Em meio à forte greve dos empregados e após mais uma cobrança da representação dos empregados, a Caixa marcou uma nova mesa de negociação para esta quarta-feira (16). A confirmação atende à exigência de uma data para retomar as tratativas. Agora, os trabalhadores cobram avanços que permitam superar o impasse e construir um acordo que preserve seus direitos.
A greve permanece. No comunicado sobre o agendamento, a Contraf-CUT orienta os empregados a manter a mobilização, ampliar o diálogo com os colegas e fortalecer a participação nas atividades sindicais para pressionar a direção do banco por respostas efetivas.

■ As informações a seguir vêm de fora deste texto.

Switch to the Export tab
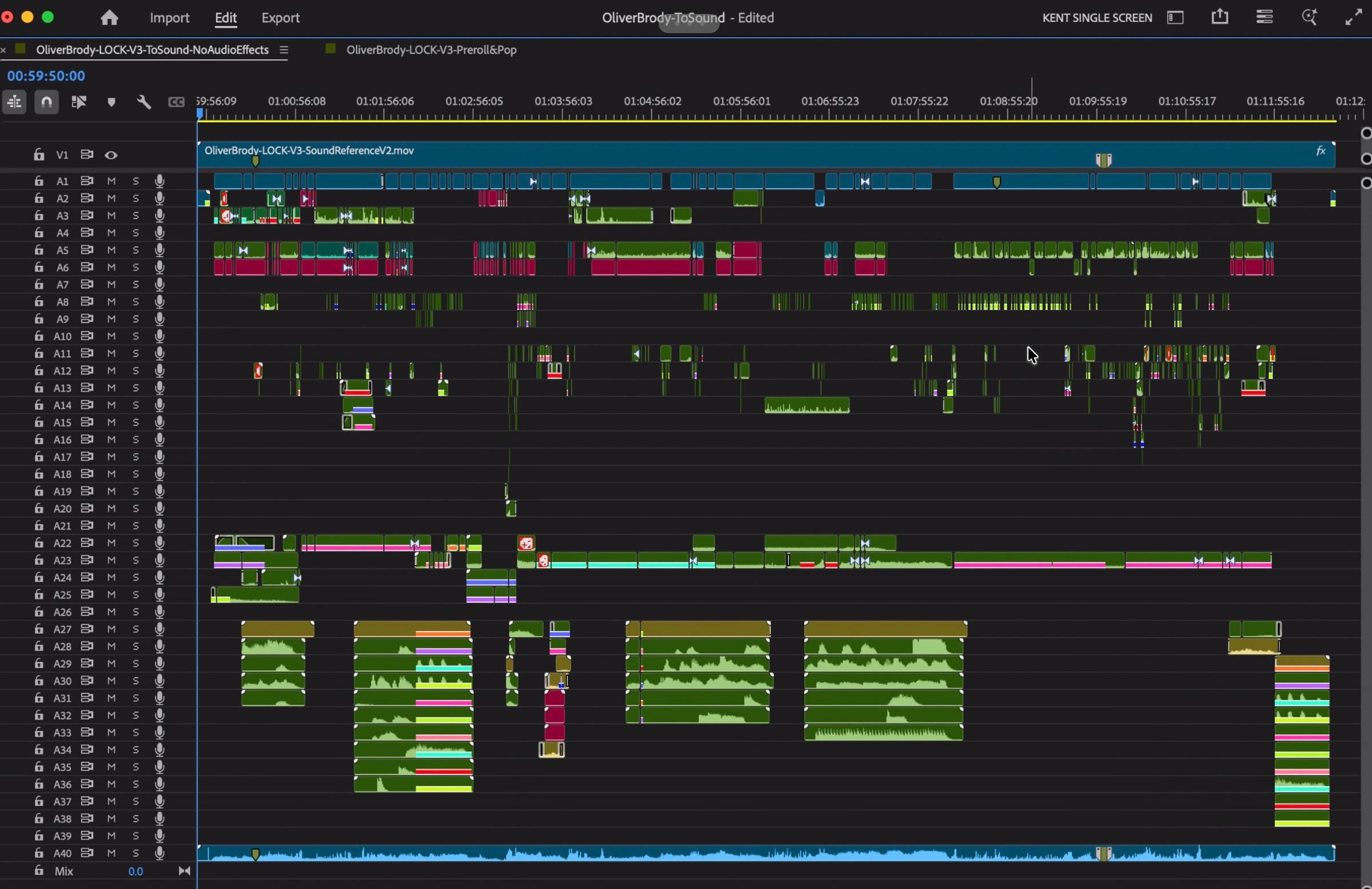The image size is (1372, 889). point(280,18)
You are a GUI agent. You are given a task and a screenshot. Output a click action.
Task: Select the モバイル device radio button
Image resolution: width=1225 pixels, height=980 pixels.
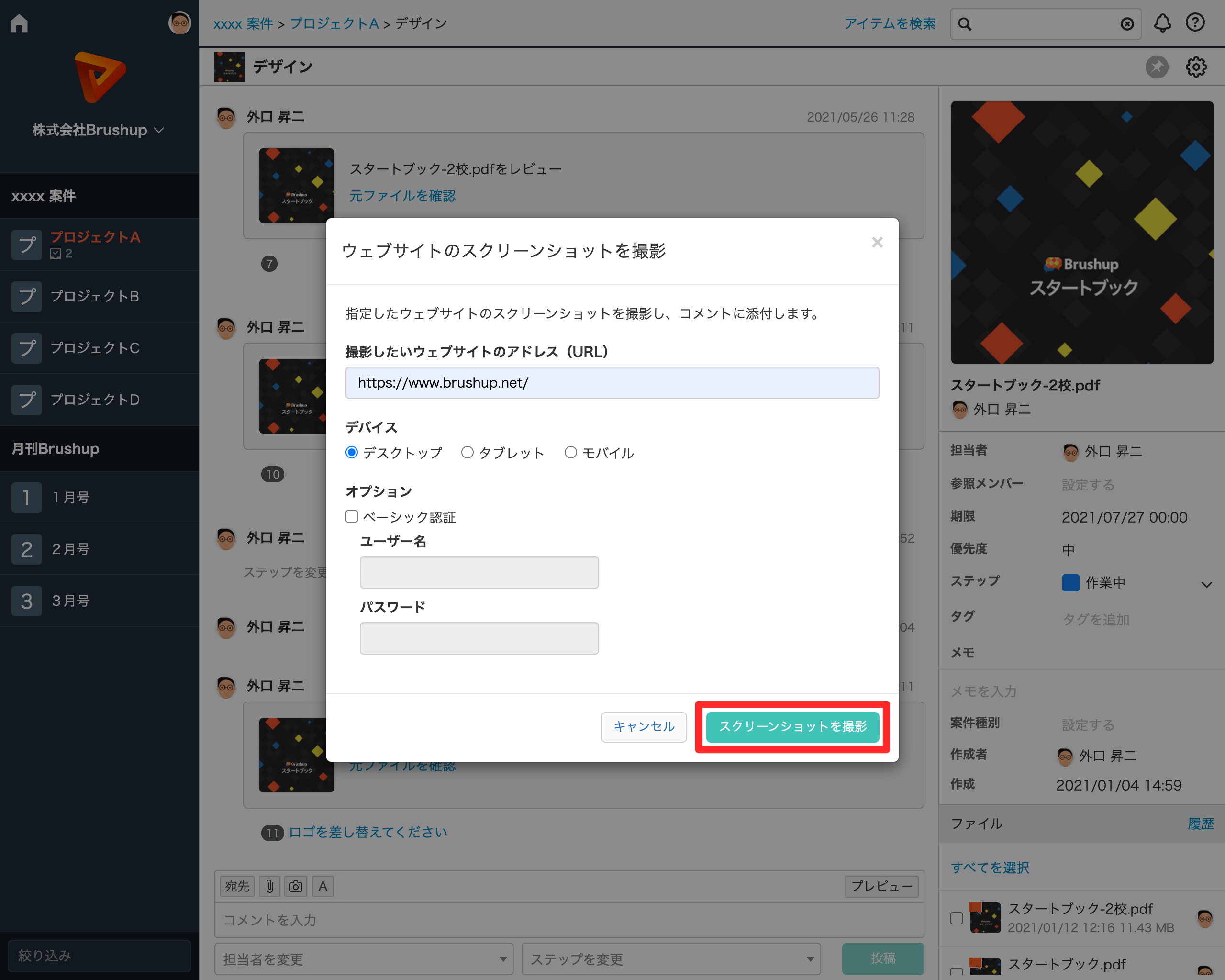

A nova rodada ocorre após a rejeição da proposta do Acordo Coletivo de Trabalho pela maioria das bases, nas assembleias de sexta-feira (11). Ao apresentar aqueles termos, a Caixa havia anunciado que retiraria a proposta e recorreria ao dissídio coletivo caso não houvesse aprovação.
No domingo (13), em resposta a um ofício da Contraf-CUT, a empresa informou que reabriria as negociações e suspenderia as medidas administrativas anunciadas enquanto as tratativas estivessem em andamento. Também comunicou que adotaria providências para prorrogar excepcionalmente os benefícios nas condições praticadas antes de 31 de agosto, até a conclusão das conversas. Naquele momento, porém, a reunião ainda não tinha data.
O agendamento dá continuidade a esse recuo, mas os pontos que motivaram a rejeição da proposta seguem em disputa. Entre as principais cobranças está a preservação do Saúde Caixa, com resistência dos empregados à transferência de custos que comprometam o acesso ao plano e o orçamento das famílias.
Em Brasília, o Sindicato mantém a mobilização nas unidades e a disposição para negociar. A expectativa para quarta-feira é que a Caixa apresente respostas às reivindicações e transforme a retomada do diálogo em avanços concretos. Até lá, a orientação é fortalecer a greve e acompanhar as informações da Contraf-CUT e do Sindicato.